On Tue, Jul 09, 2024 at 07:49:43AM -0700, Clark Boylan wrote:
> On Tue, Jul 9, 2024, at 1:37 AM, smooney@redhat.com wrote:
> > On Tue, 2024-07-09 at 04:38 +0200, Thomas Goirand wrote:
> >> Hi,
> >>
> >> Currently, it looks like stestr calculate which thread should run which
> >> test at the beginning, by calculating some partition, and then launch
> >> all tests at once. With a lot of threads, the result is, at the end,
> >> only a few cores are in use, with all the others being idle.
> > currently unless you overried it my understanidn is the deistrubtion of
> > tests is done on the class level
> > in a round robbin maner acroos the worker threads.
> > as you said this is done prior to lauching the worker thread staticly
> > pre start up
> > by generating a file with the relevent distibution.
>
> The docs [0] say this "Currently the partitioning algorithm is simple round-robin for tests that stestr has not seen run before, and equal-time buckets for tests that stestr has seen run." which maintains the old testr behavior. Basically if there is run information in the stestr database it should use that to bucket tests more evenly. Are you seeing this behavior in a fresh checkout or with existing data in your database? One option for CI would be to record historical runs and preseed the database in fresh checkouts with that information.
>
> >>
> >> Would there be a way to have a pool of available threads instead, and
> >> have stestr to give threads something to eat when they are available,
> >> instead of the current way?
> > i think based on how this currnelty works that would require use to
> > repealty
> > spawn thread and genrate new workers after every class. effectivly
> > pregenerate a set of task files at start up and when one thread
> > complete grab the next file
> > an lauch a new thread.
> >
> > if you actully wanted to do this with a thread pool and dispatch tests
> > into that i think
> > i would be a larger rewrite.
> >
> >> How much work would that be?
> >
> > im not very familar with the workings of this although i have had to
> > debug it once or twice
> > a few years ago due to gate issues but im not conviced this would be
> > that easy to do in a more dynmic way
> > you could likely hack toghete ther appoch of generateing may test list
> > files and spawning thread up to n
> > wiht less work then properly usign a thread pool and quing the test
> > units but i suspect both would be
> > more then a couple of hours work but i dont know if thats days or weeks.
> > it likely depens on how familar people are with stestr, unfortuenlly
> > there are not many that are.
> >>

This isn't actually a new idea, it's something we initially discussed adding
to stestr for Tempest and Nova unittests like 6-7 years ago.

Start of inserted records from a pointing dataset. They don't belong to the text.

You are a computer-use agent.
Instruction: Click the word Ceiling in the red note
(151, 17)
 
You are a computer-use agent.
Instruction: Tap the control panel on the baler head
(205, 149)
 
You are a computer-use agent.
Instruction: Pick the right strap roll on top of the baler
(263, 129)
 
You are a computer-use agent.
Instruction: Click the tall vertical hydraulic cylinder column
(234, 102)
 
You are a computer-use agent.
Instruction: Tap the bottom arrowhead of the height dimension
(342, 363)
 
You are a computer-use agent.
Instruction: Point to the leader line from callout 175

I actually have a WIP pull request implementing this as an experimental
feature from ~5 years ago here:

https://github.com/mtreinish/stestr/pull/271

At the time I got it working on Linux and macOS, but was struggling to
get the IPC for result streaming working correctly on Windows. I was eventually
going to make the option for POSIX compatible platforms only to side step this
initially, but I never circled back to it because there wasn't a huge demand for
the feature and I got distracted by other things. I just updated the branch and
it looks like in the intervening time things have bit-rotted a bit and it's not
working at all anymore.

But, Clark's analysis is correct, and typically if you have a historical run in
the stestr database the historical timing based partitioning strategy does a good
enough job with worker balance that this isn't a problem most of the time (which
is why the demand for #271 hasn't been so high).

To take advantage of this in CI the trick a lot of people do in is cache the
subunit result stream from the run and before running the tests you call
`stestr load` on that cached result stream to populate the local database with
historical data. Back in the day we used to do this with the subunit2sql
database for Openstack, but since that's all been retired I'm not sure what the
current status of any of this configuration is.

-Matt Treinish

>
> [0] https://stestr.readthedocs.io/en/latest/MANUAL.html#parallel-testing
[1] https://stestr.readthedocs.io/en/stable/MANUAL.html#load